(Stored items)
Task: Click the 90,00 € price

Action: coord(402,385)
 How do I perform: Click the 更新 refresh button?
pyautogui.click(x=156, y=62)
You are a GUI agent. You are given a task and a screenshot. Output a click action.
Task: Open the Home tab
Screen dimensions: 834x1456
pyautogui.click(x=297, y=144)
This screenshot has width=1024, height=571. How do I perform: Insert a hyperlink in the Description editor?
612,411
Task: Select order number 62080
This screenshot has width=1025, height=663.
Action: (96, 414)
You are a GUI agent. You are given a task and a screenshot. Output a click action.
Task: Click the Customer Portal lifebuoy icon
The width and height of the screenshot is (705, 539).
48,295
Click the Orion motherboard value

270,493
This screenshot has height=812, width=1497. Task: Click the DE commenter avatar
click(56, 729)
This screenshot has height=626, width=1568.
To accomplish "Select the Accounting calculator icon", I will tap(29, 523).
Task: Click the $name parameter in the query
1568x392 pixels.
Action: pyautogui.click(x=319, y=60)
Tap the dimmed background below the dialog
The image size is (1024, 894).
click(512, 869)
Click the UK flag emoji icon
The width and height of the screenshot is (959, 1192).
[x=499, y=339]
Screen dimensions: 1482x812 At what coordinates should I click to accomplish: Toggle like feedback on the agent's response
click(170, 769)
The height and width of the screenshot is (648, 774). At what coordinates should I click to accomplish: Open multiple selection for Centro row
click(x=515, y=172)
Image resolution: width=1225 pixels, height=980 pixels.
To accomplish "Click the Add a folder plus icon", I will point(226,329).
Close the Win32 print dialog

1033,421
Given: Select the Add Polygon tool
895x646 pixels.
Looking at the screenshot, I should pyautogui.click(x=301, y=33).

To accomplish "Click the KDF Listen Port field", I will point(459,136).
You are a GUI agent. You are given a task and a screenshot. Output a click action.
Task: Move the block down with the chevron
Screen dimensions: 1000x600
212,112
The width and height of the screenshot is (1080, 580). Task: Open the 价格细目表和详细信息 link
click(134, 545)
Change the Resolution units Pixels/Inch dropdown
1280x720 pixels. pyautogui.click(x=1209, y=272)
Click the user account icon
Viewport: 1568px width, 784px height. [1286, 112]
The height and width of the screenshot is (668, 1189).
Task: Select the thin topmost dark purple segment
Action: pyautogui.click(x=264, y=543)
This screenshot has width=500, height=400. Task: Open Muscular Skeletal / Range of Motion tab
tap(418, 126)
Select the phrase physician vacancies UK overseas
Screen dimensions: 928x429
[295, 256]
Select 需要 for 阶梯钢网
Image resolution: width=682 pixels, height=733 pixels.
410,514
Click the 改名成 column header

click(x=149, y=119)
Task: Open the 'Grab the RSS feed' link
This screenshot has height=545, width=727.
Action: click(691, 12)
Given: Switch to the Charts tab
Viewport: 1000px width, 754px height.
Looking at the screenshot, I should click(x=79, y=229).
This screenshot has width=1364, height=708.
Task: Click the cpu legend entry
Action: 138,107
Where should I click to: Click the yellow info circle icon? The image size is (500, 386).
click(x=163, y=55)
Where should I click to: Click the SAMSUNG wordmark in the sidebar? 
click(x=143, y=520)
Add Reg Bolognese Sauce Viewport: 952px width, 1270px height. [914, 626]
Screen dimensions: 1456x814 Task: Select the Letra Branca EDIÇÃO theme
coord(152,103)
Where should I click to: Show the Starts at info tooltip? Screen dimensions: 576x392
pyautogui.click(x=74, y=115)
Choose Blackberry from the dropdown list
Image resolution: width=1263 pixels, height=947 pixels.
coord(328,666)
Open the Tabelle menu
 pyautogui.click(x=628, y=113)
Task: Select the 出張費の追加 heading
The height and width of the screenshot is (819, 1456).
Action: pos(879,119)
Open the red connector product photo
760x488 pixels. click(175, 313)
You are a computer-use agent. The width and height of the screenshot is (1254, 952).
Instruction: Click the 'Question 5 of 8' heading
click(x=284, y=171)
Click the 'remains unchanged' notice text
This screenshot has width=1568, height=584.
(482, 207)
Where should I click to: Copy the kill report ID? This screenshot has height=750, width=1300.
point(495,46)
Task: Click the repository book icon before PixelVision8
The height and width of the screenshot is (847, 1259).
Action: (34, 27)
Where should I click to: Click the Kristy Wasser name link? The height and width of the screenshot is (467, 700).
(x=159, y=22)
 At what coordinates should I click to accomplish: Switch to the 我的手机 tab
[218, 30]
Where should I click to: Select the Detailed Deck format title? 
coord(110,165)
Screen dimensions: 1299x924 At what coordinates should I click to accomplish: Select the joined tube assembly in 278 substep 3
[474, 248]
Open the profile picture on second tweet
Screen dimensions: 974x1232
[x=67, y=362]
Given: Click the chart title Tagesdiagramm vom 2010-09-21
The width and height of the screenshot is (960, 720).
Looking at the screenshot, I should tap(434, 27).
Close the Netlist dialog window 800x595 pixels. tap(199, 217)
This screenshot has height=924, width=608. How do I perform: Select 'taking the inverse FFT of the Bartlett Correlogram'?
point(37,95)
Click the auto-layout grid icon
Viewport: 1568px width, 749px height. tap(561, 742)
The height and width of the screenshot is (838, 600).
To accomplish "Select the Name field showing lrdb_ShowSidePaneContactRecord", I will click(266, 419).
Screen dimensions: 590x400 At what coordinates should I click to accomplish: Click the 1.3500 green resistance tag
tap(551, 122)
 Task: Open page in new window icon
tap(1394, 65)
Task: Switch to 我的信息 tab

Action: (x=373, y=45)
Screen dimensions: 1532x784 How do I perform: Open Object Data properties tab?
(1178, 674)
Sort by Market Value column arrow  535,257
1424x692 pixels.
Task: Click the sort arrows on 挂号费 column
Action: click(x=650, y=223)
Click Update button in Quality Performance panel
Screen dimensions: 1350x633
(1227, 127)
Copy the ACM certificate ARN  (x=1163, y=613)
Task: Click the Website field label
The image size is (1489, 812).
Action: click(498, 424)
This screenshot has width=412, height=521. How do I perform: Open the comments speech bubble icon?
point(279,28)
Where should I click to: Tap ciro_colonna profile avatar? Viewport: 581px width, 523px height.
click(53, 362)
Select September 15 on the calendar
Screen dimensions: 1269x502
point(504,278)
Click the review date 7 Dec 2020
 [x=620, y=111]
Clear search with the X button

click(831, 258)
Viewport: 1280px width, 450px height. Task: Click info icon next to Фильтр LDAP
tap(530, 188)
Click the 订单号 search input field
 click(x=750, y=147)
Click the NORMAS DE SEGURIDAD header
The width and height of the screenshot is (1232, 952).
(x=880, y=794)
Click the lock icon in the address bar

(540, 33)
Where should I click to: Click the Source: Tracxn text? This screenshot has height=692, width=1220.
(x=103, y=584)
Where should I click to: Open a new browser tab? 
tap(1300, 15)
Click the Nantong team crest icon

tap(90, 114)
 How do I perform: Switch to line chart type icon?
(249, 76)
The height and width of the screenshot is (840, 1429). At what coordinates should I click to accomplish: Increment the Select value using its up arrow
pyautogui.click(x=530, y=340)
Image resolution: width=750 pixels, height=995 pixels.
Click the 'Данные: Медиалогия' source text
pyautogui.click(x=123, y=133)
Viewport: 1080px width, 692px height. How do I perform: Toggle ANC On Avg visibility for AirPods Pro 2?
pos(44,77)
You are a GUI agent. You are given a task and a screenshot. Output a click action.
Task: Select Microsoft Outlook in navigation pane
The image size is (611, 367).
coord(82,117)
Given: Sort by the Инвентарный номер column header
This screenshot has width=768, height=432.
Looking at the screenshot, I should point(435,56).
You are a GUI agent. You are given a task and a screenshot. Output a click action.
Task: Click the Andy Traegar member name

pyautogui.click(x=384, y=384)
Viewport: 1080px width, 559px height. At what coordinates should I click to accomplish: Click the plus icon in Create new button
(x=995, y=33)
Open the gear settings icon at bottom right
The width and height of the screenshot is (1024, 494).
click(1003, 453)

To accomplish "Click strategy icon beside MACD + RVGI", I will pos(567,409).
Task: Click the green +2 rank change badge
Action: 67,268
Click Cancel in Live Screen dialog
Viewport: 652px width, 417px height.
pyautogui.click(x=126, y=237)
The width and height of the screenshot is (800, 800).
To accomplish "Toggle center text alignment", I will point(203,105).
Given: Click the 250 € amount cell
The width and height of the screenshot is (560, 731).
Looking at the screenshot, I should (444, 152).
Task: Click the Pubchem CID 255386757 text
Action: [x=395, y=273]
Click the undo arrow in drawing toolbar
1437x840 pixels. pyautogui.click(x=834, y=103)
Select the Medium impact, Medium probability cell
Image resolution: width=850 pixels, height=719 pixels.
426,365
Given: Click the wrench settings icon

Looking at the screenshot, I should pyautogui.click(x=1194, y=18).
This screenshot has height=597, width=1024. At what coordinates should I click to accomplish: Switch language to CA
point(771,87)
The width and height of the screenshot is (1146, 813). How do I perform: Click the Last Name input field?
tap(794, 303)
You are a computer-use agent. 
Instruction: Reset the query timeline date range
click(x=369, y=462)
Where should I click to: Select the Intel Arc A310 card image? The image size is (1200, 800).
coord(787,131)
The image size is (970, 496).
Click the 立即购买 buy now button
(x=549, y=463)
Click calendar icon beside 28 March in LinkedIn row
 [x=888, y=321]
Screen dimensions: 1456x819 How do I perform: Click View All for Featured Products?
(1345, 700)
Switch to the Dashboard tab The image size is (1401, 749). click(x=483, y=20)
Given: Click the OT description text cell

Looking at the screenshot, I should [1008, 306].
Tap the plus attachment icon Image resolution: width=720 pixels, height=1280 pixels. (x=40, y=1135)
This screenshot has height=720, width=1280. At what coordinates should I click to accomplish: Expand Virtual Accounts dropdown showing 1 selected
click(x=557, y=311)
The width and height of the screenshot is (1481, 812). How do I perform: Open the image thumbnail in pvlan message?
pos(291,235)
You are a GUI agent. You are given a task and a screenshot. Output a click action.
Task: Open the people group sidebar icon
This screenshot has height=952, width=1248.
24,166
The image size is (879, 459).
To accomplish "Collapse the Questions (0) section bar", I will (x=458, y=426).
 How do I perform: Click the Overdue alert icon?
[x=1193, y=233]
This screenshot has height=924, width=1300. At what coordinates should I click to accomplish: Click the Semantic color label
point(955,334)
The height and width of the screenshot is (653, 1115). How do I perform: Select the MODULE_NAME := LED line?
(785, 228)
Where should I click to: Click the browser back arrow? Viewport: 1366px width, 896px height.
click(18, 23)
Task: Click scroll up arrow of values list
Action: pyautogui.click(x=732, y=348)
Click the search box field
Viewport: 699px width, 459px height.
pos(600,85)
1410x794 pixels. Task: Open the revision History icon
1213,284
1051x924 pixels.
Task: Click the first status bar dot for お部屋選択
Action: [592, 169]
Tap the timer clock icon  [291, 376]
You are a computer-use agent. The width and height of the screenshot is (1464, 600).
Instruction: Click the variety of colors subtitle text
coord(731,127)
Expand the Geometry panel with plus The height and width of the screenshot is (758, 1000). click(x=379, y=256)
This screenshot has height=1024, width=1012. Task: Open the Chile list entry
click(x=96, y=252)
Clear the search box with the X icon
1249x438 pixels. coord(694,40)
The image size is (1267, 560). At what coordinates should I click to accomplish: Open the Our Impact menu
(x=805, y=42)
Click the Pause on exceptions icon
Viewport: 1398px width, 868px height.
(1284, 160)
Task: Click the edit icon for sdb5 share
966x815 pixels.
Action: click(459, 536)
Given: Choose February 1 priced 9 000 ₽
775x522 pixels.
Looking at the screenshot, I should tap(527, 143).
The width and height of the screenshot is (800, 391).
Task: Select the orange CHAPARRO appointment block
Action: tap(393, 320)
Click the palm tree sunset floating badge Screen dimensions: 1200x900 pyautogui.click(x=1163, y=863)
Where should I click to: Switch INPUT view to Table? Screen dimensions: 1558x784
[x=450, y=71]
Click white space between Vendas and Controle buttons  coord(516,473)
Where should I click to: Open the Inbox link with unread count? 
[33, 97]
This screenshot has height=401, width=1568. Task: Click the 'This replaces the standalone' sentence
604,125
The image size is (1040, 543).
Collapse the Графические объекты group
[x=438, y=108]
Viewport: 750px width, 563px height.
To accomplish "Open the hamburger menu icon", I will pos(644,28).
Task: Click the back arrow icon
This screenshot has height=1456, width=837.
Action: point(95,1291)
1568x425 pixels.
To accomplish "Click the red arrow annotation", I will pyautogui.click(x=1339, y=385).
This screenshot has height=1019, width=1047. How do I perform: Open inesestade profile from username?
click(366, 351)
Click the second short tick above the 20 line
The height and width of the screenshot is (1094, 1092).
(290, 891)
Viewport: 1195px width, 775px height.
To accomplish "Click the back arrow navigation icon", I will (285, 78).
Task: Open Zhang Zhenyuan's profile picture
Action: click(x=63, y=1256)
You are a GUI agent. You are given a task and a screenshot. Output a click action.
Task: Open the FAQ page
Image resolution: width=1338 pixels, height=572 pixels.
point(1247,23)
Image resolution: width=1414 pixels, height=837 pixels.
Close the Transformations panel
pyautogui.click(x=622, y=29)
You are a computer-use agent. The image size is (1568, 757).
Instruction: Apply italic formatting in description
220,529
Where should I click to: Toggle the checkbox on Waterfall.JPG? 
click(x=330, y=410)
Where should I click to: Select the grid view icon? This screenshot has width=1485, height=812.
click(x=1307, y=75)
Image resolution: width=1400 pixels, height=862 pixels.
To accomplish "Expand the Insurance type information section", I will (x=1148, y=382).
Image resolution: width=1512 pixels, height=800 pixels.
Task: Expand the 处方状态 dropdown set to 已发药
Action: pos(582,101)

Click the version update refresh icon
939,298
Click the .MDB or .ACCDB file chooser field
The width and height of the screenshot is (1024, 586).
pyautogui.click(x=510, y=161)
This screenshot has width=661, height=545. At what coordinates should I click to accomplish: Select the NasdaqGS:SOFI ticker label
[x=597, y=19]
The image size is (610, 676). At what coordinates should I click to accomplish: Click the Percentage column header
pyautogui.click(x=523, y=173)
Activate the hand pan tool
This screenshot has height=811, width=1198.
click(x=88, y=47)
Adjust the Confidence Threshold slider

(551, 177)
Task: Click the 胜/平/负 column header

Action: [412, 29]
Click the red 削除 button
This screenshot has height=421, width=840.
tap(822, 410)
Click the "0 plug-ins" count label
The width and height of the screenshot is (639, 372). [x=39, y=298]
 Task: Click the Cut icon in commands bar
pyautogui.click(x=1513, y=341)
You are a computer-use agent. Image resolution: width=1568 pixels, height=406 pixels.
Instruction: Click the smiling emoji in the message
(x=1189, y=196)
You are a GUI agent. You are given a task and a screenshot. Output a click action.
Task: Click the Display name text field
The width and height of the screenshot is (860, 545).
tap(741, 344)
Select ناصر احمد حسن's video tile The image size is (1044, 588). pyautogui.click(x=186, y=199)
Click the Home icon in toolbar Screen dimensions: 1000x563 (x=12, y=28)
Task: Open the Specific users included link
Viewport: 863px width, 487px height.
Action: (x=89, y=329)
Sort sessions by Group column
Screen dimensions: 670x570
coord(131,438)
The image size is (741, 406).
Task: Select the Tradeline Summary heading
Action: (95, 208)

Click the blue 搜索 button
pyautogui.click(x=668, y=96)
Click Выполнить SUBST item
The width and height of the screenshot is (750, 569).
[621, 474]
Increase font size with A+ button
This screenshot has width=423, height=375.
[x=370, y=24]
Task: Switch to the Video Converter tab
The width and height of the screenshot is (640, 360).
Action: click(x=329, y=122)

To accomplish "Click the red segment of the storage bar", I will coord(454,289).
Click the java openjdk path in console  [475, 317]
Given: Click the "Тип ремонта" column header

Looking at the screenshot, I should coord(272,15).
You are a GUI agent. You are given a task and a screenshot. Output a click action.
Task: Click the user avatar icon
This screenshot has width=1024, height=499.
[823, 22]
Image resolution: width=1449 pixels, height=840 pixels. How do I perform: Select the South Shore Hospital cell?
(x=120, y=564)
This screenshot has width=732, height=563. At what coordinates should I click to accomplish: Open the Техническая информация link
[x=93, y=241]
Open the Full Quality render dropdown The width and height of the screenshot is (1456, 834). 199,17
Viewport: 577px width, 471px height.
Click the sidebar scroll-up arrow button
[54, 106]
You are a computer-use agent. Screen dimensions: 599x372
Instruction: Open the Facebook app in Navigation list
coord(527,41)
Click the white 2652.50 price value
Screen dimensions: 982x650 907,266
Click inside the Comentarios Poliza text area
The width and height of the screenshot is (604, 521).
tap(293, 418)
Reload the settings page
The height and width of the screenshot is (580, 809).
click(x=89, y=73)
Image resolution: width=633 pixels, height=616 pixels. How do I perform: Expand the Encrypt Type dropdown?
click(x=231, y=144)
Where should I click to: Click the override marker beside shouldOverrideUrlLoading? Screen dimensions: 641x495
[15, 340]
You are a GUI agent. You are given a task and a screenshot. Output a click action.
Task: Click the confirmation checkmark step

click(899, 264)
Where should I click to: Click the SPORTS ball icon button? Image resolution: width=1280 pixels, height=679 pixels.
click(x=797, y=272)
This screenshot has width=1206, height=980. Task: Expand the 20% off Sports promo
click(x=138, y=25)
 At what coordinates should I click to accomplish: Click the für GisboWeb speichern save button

▸ WORK TO BE COMPLETED: Reproduce each line of the records in which the string "Home" appears.

▸ TASK RESULT:
Task: Open the Home tab
Click the Home icon in toolbar Screen dimensions: 1000x563 (x=12, y=28)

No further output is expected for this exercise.